▸ Directions: Would you return every entry, exactly as it is written?

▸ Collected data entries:
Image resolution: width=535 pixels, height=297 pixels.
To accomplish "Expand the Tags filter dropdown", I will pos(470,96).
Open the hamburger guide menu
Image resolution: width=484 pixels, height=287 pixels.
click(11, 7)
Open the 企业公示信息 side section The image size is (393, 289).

▸ Problem solution:
Image resolution: width=535 pixels, height=297 pixels.
To accomplish "Expand the Tags filter dropdown", I will pos(470,96).
Open the hamburger guide menu
Image resolution: width=484 pixels, height=287 pixels.
click(11, 7)
Open the 企业公示信息 side section The image size is (393, 289).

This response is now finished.